=== Цитируемый текст ===

Примечания к русскому изданию “Новых стихотворений” “составил Н.И. Балашов при участии Г.И. Ратгауза”. “Составил” — значит, скомпоновал из комментариев других авторов. Каких именно, как правило, не сказано. Комментарий к “Святому Георгию” — небольшой текст, я процитирую его полностью:

“Стихотворение, хотя оно и написано на год раньше (Париж, август 1907 г.), помещено в книге так, что кажется дополняющим “Выбор Дон Жуана”. Как там женщин, так здесь мужчину женская любовь к нему толкает на подвижническую, на сопряженную с опасностями, но полную, “солнечную” жизнь. Это, предыдущее и следующие стихотворения о достойной любви можно связать с влиянием на Рильке книги Гийерага “Португальские письма”.

Текст лапидарен и герметичен. Теоретически призванный помочь читателю в понимании, он ничего не проясняет. Скорее, напротив — осложняет понимание. Слишком многое только предполагается и остается за его рамками.

Такой комментарий сам требует комментария.

Г. Ратгауз о “Новых стихотворениях”: “В “Часослове” тема развивалась от стихотворения к стихотворению с бесчисленными вариациями и повторами. Теперь она целиком исчерпывается в одном стихотворении. Вес каждого стихотворения, каждой строки резко возрастает”. Утверждая это, Ратгауз противоречит тому, что сказано в комментарии к “Святому Георгию”, где постулируется связь с “Дон Жуаном”.

Подобно “Часослову”, “Новые стихотворения” — не сборник, а именно книга со сложной и лишь частично заявленной структурой, где каждое стихотворение может, конечно, быть прочитано отдельно (оно вполне самодостаточно), однако полнота замысла состоит во взаимодействии его как со стихотворениями соседними, зачастую составляющими не выделенные явно циклы, так и с достаточно далеко отстоящими. Границы циклов, или тем, не всегда определены, порой гадательны. Кроме того, внутри циклов есть свои “подциклы”, иногда пересекающиеся друг с другом.

=== Исходные данные ===

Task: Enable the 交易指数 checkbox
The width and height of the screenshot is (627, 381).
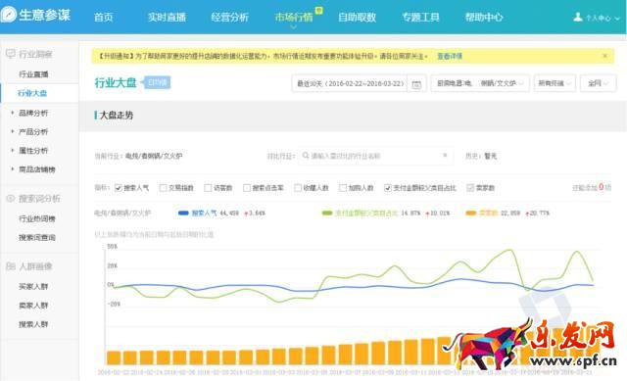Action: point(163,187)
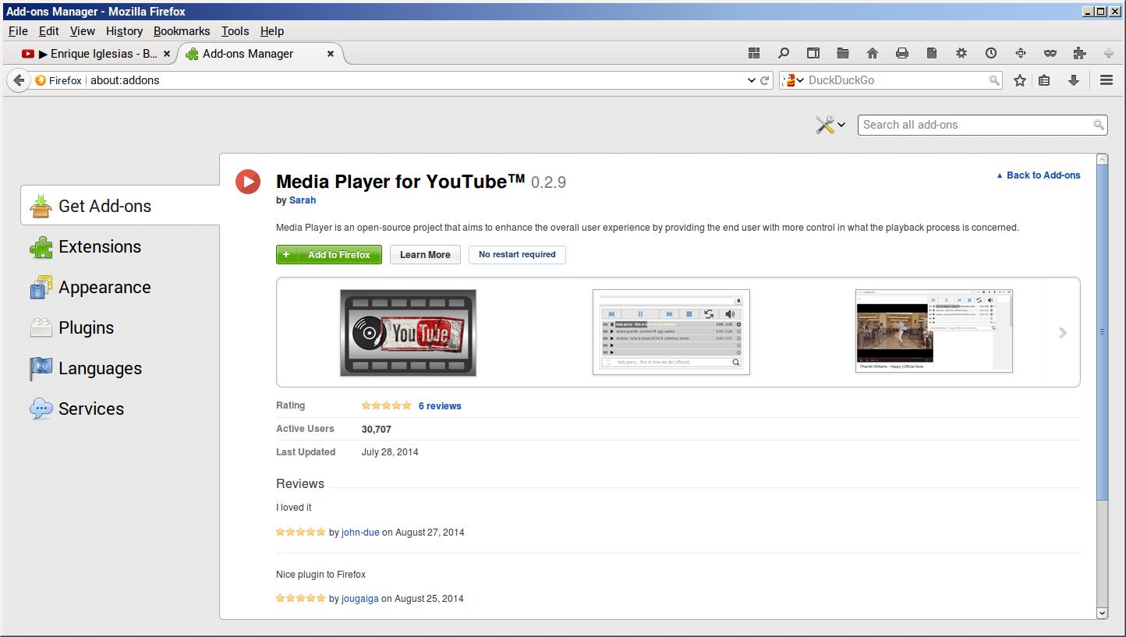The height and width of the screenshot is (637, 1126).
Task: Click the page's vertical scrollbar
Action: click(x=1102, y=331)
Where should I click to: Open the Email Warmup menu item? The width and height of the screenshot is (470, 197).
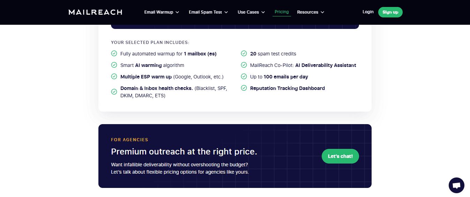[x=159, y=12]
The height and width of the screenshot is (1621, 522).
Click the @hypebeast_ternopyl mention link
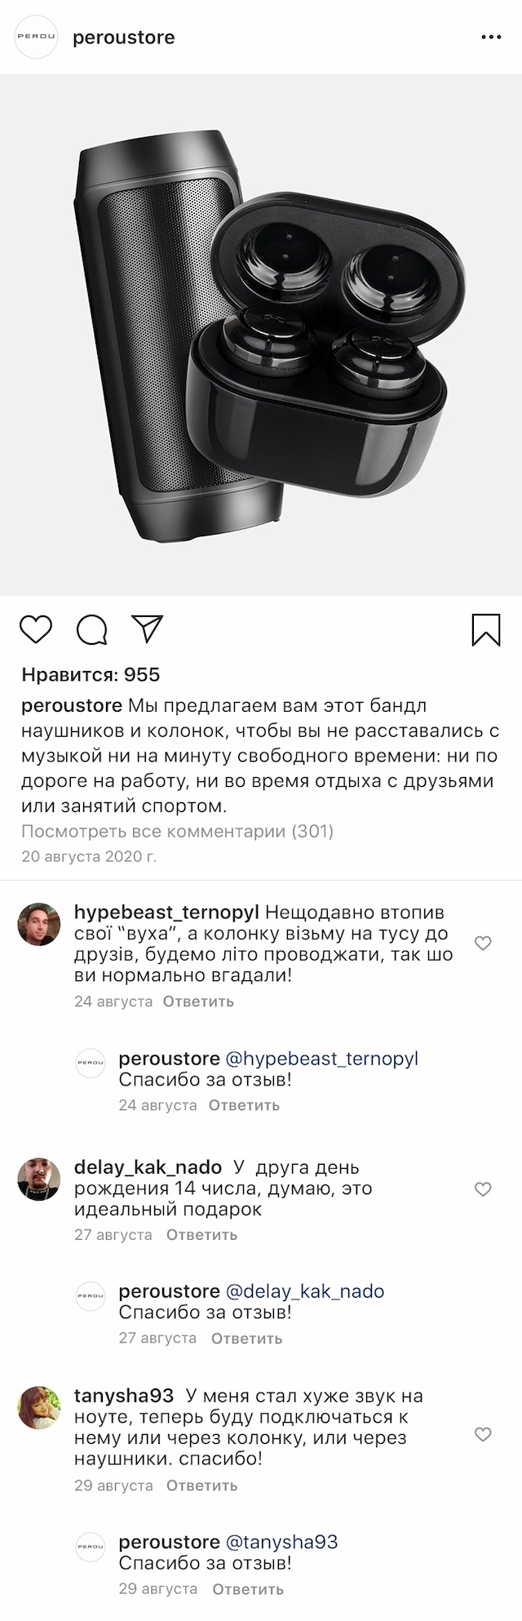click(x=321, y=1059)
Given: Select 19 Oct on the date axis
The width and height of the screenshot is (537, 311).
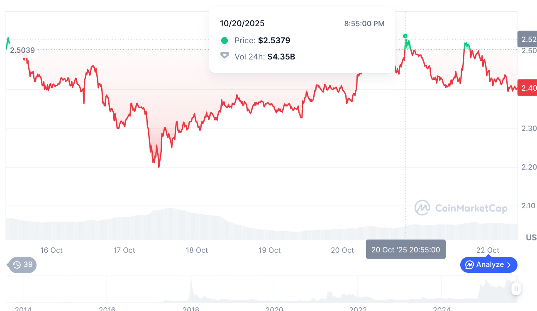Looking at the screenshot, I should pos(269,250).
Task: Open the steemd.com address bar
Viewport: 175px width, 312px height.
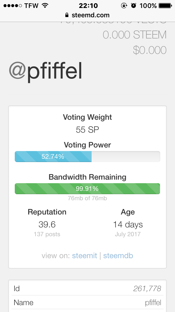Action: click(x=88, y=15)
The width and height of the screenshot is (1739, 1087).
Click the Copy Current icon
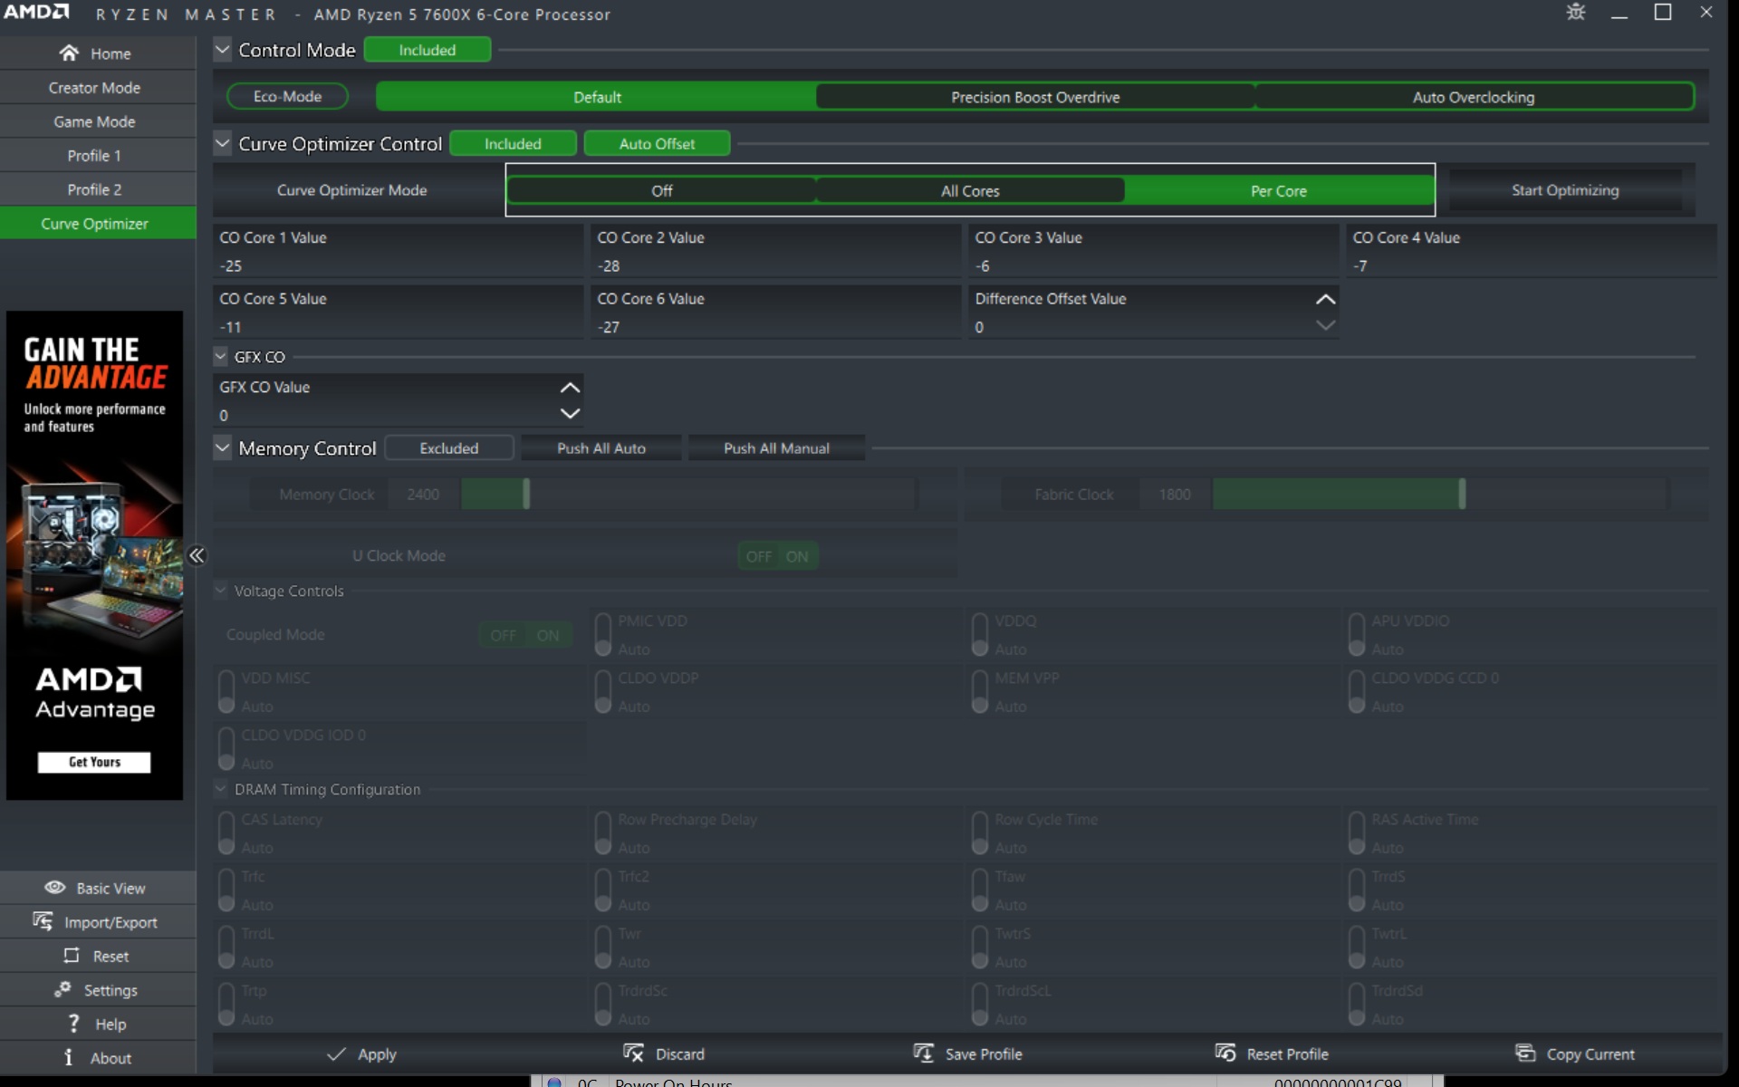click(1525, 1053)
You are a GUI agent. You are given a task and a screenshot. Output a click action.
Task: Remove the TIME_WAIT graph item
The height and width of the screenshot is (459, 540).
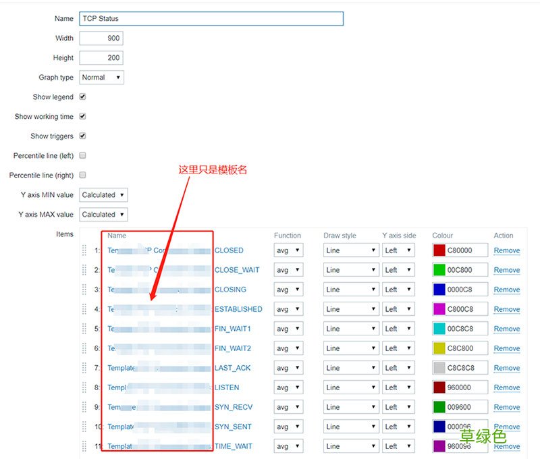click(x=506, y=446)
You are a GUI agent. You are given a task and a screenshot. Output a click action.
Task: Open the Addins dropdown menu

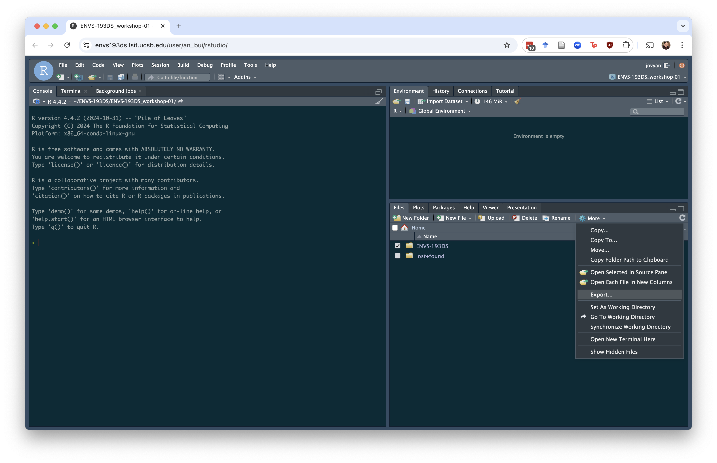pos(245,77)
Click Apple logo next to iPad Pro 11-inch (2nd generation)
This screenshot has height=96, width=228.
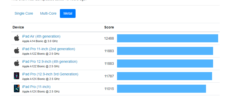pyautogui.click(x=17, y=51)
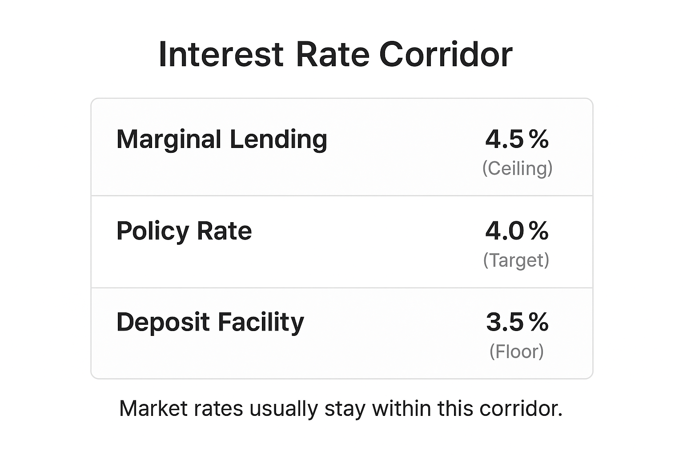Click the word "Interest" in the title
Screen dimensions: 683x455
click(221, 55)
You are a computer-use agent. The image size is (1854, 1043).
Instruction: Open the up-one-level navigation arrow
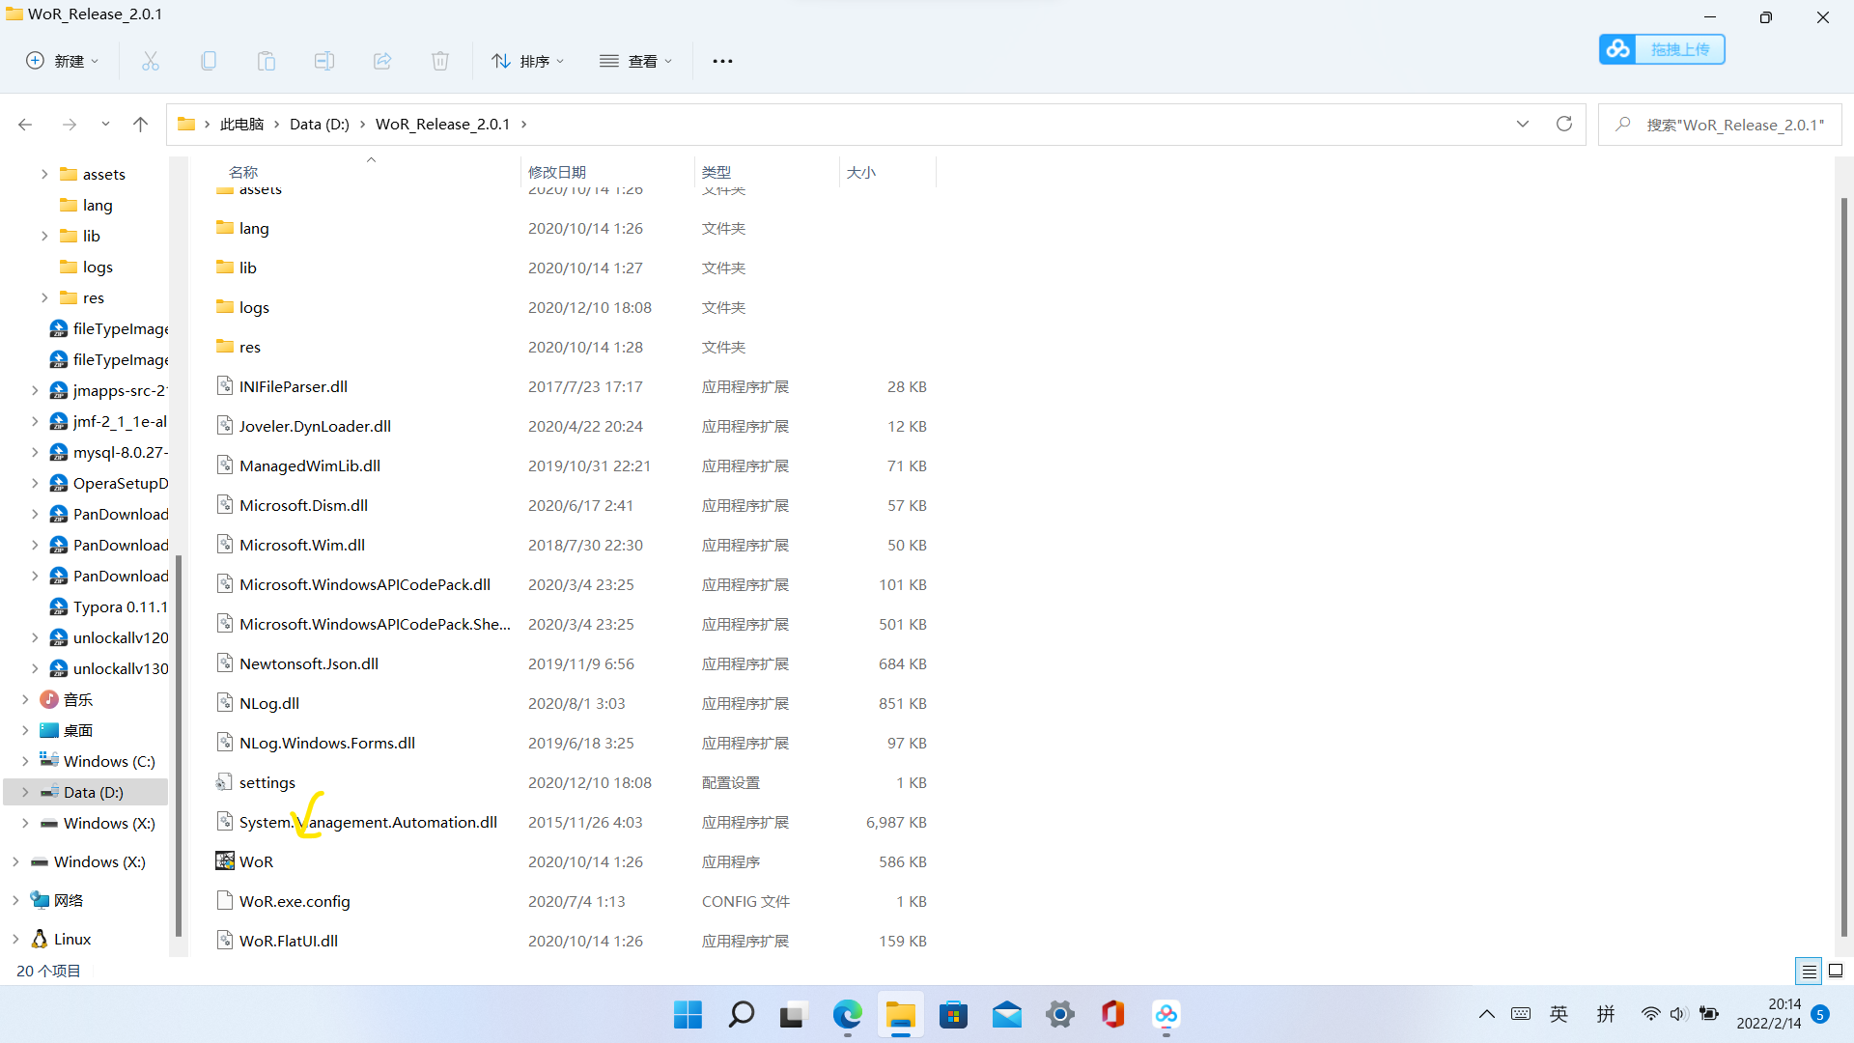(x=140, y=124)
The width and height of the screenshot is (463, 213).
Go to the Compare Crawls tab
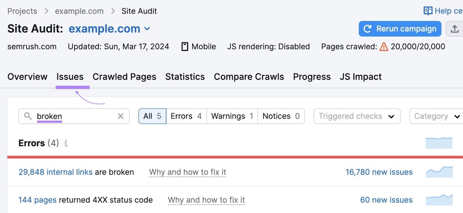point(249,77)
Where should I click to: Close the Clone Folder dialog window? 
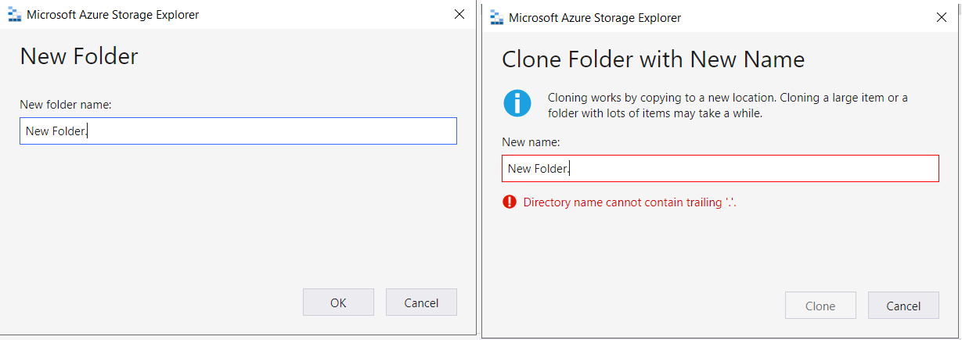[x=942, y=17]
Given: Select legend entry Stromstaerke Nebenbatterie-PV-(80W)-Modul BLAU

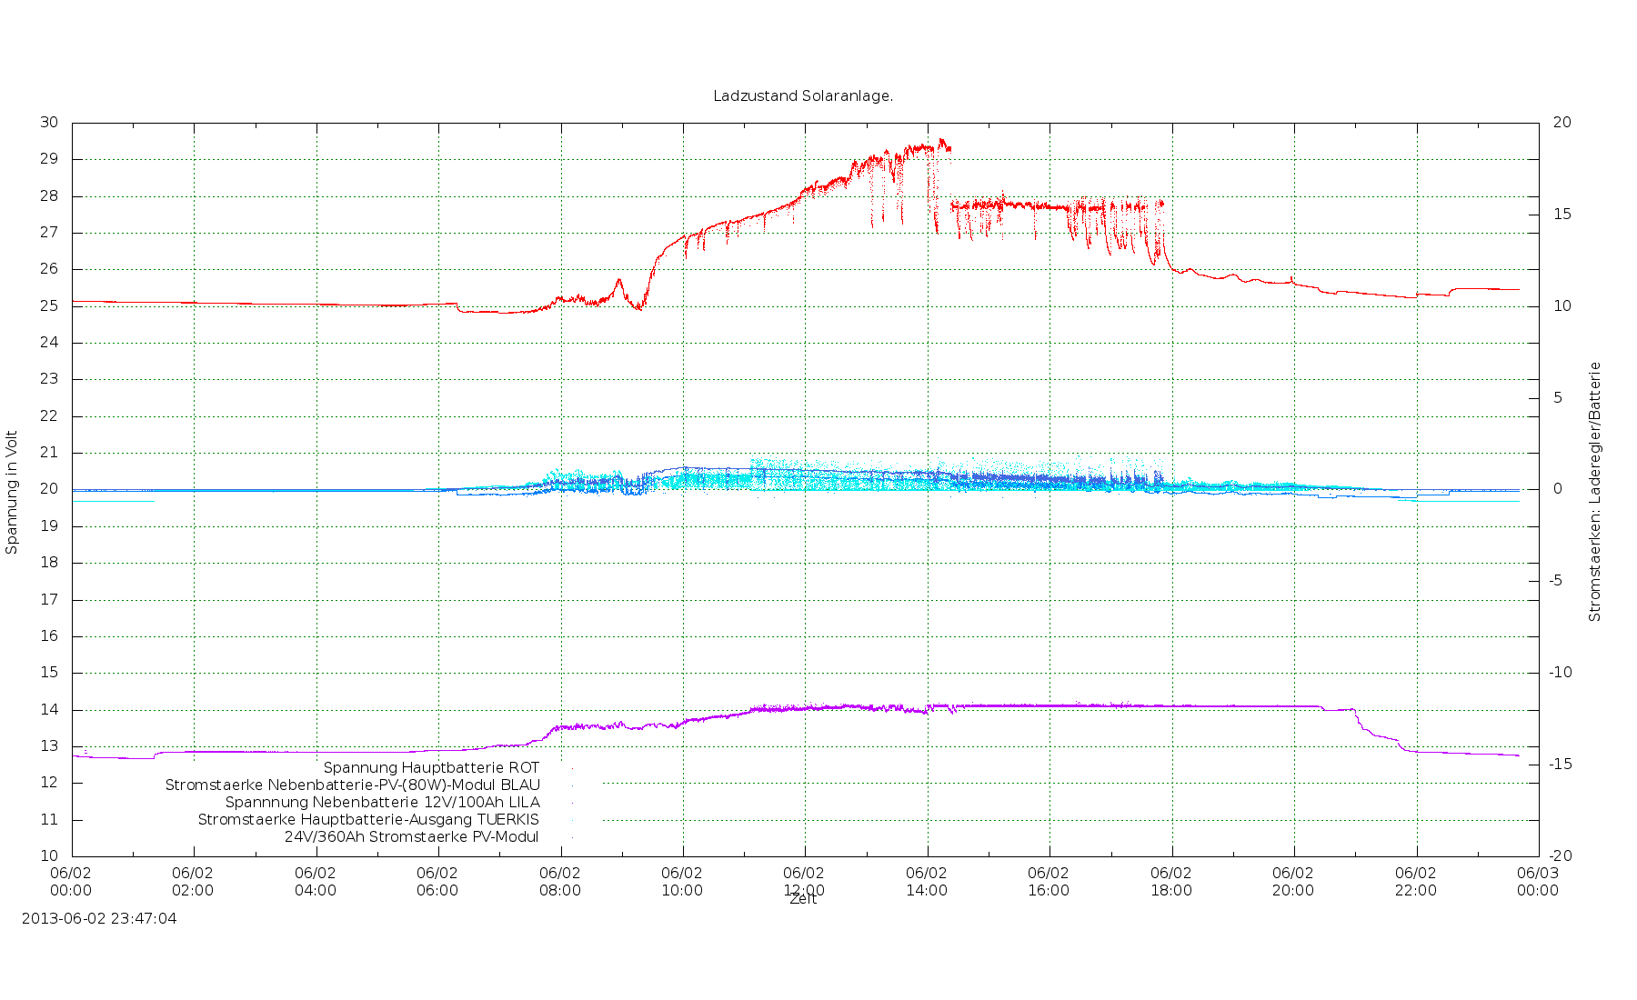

===

**Поставленная задача 1:** Перепишите фрагмент цитируемого текста, начиная со слов «Текст лапидарен и» и далее вплоть до слов «за его рамками.», заменив «лапидарен» на «краток».
**Поставленная задача 2:** Найдите в записях все строки, где встречается слово «menu», и выпишите их; регистр букв учитывается.
Цитируемый текст и записи между собой никак не связаны.

**Правильный ответ 1:**
Текст краток и герметичен. Теоретически призванный помочь читателю в понимании, он ничего не проясняет. Скорее, напротив — осложняет понимание. Слишком многое только предполагается и остается за его рамками.

**Правильный ответ 2:**
Where should I click to: Open the Email Warmup menu item? The width and height of the screenshot is (470, 197).
Task: Open the Addins dropdown menu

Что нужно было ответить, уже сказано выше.